> _EXERCISE BRIEF_
Transcribe the entries below exactly.

> _DATA RECORDS_
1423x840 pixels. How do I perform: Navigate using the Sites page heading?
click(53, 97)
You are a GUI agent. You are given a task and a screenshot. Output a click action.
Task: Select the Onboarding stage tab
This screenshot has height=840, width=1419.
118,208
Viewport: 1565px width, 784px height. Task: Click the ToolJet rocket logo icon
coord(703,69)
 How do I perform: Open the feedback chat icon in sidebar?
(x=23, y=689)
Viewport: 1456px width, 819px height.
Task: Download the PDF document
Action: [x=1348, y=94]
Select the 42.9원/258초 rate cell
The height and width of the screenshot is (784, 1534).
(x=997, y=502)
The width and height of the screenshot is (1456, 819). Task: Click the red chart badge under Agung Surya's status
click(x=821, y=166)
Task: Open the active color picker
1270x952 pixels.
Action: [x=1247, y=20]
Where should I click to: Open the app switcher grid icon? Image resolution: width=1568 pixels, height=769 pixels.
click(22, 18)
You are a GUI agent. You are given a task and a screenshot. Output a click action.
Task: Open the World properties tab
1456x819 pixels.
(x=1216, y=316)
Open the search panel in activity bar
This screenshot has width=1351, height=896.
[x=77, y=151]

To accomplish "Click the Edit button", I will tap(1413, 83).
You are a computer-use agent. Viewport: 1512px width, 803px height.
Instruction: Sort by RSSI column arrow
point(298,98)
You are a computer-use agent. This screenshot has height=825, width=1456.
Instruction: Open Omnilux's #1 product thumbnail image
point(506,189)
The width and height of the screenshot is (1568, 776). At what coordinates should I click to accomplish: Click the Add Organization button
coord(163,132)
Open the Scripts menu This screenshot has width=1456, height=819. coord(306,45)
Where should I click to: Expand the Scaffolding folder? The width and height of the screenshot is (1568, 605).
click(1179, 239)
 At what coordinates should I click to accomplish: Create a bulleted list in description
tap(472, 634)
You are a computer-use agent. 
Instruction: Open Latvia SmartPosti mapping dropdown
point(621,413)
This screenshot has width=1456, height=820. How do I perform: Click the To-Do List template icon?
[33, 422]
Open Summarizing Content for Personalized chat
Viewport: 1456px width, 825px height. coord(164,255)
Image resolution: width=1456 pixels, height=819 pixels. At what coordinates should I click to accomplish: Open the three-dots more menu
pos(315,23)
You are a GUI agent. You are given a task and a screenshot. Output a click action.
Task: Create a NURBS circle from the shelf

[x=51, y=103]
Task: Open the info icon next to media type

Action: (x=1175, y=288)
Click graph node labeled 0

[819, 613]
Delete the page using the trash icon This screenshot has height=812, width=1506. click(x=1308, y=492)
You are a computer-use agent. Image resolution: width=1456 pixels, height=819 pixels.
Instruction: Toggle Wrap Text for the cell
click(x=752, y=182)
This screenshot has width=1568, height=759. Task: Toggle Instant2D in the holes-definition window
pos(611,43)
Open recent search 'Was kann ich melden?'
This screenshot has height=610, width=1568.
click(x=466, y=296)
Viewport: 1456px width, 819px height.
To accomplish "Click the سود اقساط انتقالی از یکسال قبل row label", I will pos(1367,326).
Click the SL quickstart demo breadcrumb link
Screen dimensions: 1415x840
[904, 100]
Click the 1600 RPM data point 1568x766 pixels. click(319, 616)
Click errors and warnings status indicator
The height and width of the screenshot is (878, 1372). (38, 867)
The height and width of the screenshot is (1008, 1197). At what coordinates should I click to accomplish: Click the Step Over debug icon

> _SOLUTION BELOW_
1423x840 pixels. How do I perform: Navigate using the Sites page heading?
click(53, 97)
You are a GUI agent. You are given a task and a screenshot. Output a click action.
Task: Select the Onboarding stage tab
This screenshot has height=840, width=1419.
118,208
Viewport: 1565px width, 784px height. Task: Click the ToolJet rocket logo icon
coord(703,69)
 How do I perform: Open the feedback chat icon in sidebar?
(x=23, y=689)
Viewport: 1456px width, 819px height.
Task: Download the PDF document
Action: [x=1348, y=94]
Select the 42.9원/258초 rate cell
The height and width of the screenshot is (784, 1534).
(x=997, y=502)
The width and height of the screenshot is (1456, 819). Task: Click the red chart badge under Agung Surya's status
click(x=821, y=166)
Task: Open the active color picker
1270x952 pixels.
Action: [x=1247, y=20]
Where should I click to: Open the app switcher grid icon? Image resolution: width=1568 pixels, height=769 pixels.
click(22, 18)
You are a GUI agent. You are given a task and a screenshot. Output a click action.
Task: Open the World properties tab
1456x819 pixels.
(x=1216, y=316)
Open the search panel in activity bar
This screenshot has width=1351, height=896.
[x=77, y=151]

To accomplish "Click the Edit button", I will tap(1413, 83).
You are a computer-use agent. Viewport: 1512px width, 803px height.
Instruction: Sort by RSSI column arrow
point(298,98)
You are a computer-use agent. This screenshot has height=825, width=1456.
Instruction: Open Omnilux's #1 product thumbnail image
point(506,189)
The width and height of the screenshot is (1568, 776). At what coordinates should I click to accomplish: Click the Add Organization button
coord(163,132)
Open the Scripts menu This screenshot has width=1456, height=819. coord(306,45)
Where should I click to: Expand the Scaffolding folder? The width and height of the screenshot is (1568, 605).
click(1179, 239)
 At what coordinates should I click to accomplish: Create a bulleted list in description
tap(472, 634)
You are a computer-use agent. 
Instruction: Open Latvia SmartPosti mapping dropdown
point(621,413)
This screenshot has width=1456, height=820. How do I perform: Click the To-Do List template icon?
[33, 422]
Open Summarizing Content for Personalized chat
Viewport: 1456px width, 825px height. coord(164,255)
Image resolution: width=1456 pixels, height=819 pixels. At what coordinates should I click to accomplish: Open the three-dots more menu
pos(315,23)
You are a GUI agent. You are given a task and a screenshot. Output a click action.
Task: Create a NURBS circle from the shelf

[x=51, y=103]
Task: Open the info icon next to media type

Action: (x=1175, y=288)
Click graph node labeled 0

[819, 613]
Delete the page using the trash icon This screenshot has height=812, width=1506. click(x=1308, y=492)
You are a computer-use agent. Image resolution: width=1456 pixels, height=819 pixels.
Instruction: Toggle Wrap Text for the cell
click(x=752, y=182)
This screenshot has width=1568, height=759. Task: Toggle Instant2D in the holes-definition window
pos(611,43)
Open recent search 'Was kann ich melden?'
This screenshot has height=610, width=1568.
click(x=466, y=296)
Viewport: 1456px width, 819px height.
To accomplish "Click the سود اقساط انتقالی از یکسال قبل row label", I will pos(1367,326).
Click the SL quickstart demo breadcrumb link
Screen dimensions: 1415x840
[904, 100]
Click the 1600 RPM data point 1568x766 pixels. click(319, 616)
Click errors and warnings status indicator
The height and width of the screenshot is (878, 1372). (38, 867)
The height and width of the screenshot is (1008, 1197). At what coordinates should I click to accomplish: Click the Step Over debug icon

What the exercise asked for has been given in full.